De conservatieve meerderheid van de rechtbank, waaronder Gorsuch, schrapte verschillende verreikende regels van de regering-Biden over klimaatverandering en vergeving van studenten, omdat deze niet duidelijk waren goedgekeurd door het Congres.
Zowel Roberts als Gorsuch zeiden dat dezelfde theorie hier van toepassing zou kunnen zijn.
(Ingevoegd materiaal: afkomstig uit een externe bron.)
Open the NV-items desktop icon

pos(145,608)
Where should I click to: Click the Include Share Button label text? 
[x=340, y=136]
Gorsuch zei dat hij sceptisch stond tegenover de bewering dat de president de macht had om belastingen te heffen, gebaseerd op zijn overtuiging dat het land met een mondiale noodsituatie wordt geconfronteerd.
“Kan de president in de toekomst een tarief van 50% opleggen voor auto’s en auto-onderdelen op gas om het hoofd te bieden aan de ongebruikelijke en buitengewone dreiging van klimaatverandering vanuit het buitenland?” vroeg hij.
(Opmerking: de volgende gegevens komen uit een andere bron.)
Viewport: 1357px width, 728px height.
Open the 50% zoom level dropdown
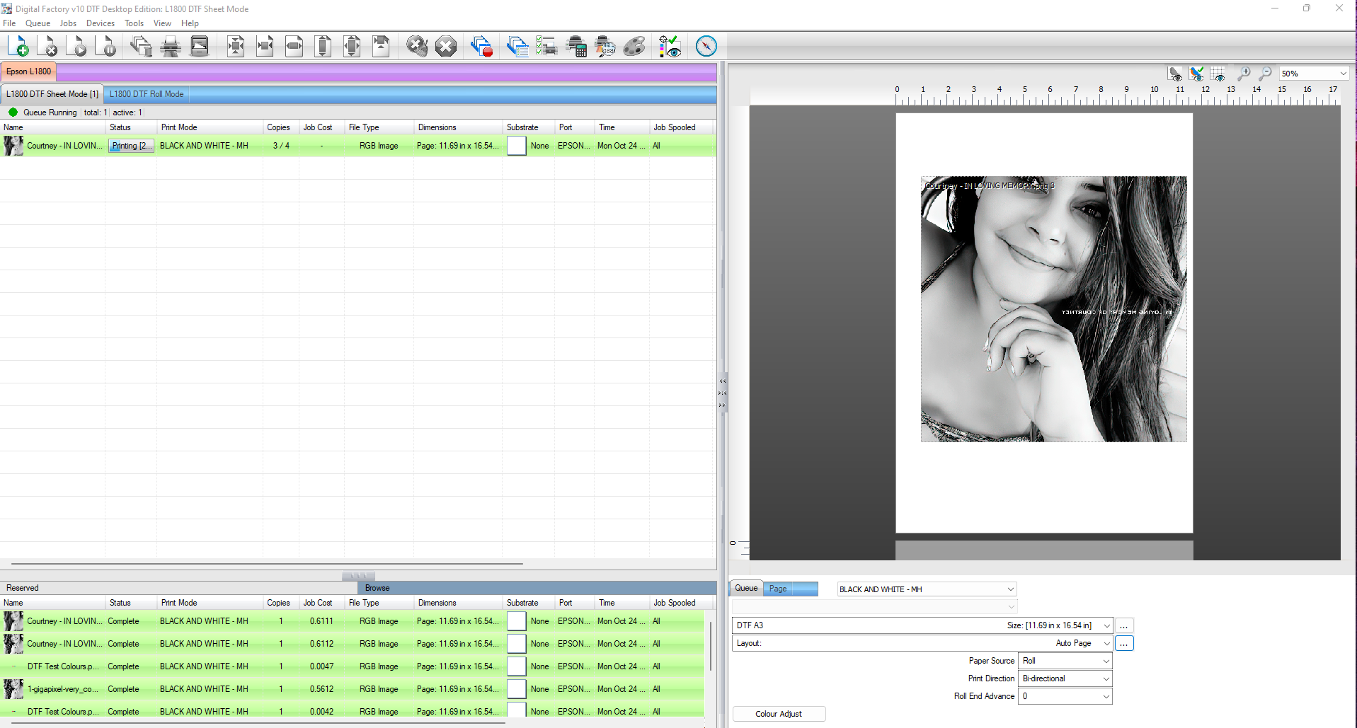(x=1314, y=74)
Ja, antwoordde Sauer: “Het is zeer waarschijnlijk dat dat mogelijk is.”
Het Congres had de wetgevende macht, zei Gorsuch, en presidenten moeten zich niet vrij voelen om de heffingsbevoegdheid ‘van de volksvertegenwoordigers’ af te pakken.
Rechter Amy Coney Barrett zei dat ze moeite had om te begrijpen wat het Congres bedoelde met de wet op de noodbevoegdheden toen daarin stond dat de president de import mag ‘reguleren’.
Ze was het ermee eens dat de wet geen melding maakte van belastingen en tarieven die de inkomsten zouden verhogen, maar sommige rechters beschouwden het toen als een mogelijkheid voor de autoriteit om rechten of tarieven op te leggen.
De rechters Brett M. Kavanaugh en Samuel A. Alito Jr. leken zich te verzetten tegen de uitdaging van de tarieven van de president.
Kavanaugh wees op een ronde van tarieven opgelegd door president Nixon in 1971en hij zei dat het Congres later zijn noodbevoegdheidswet heeft aangenomen zonder die autoriteit duidelijk te verwerpen.
Kavanaugh, voormalig advocaat van het Witte Huis, zei dat het ongebruikelijk zou zijn als de president de volledige macht zou hebben om de import uit bepaalde landen te verbieden, maar niet de kleinere macht om tarieven op te leggen.
Sinds Trump in januari terugkeerde naar het Witte Huis, hebben de zes Republikeinse aangestelden van de rechtbank herhaaldelijk gestemd om bevelen van rechters die het beleid en de initiatieven van de president tijdelijk hadden geblokkeerd, terzijde te schuiven.
Hoewel ze de meeste van hun tijdelijke noodmaatregelen niet hebben toegelicht, hebben de conservatieven gezegd dat de president een brede uitvoerende macht heeft over federale agentschappen en over buitenlandse zaken.
Maar woensdag klonken de rechters niet verdeeld langs de gebruikelijke ideologische lijnen.
De uitspraak van de rechtbank zal echter waarschijnlijk niet het laatste woord zijn over de tarieven. Verschillende andere wetten uit het verleden staan de president toe om tijdelijke tarieven op te leggen om redenen van nationale veiligheid.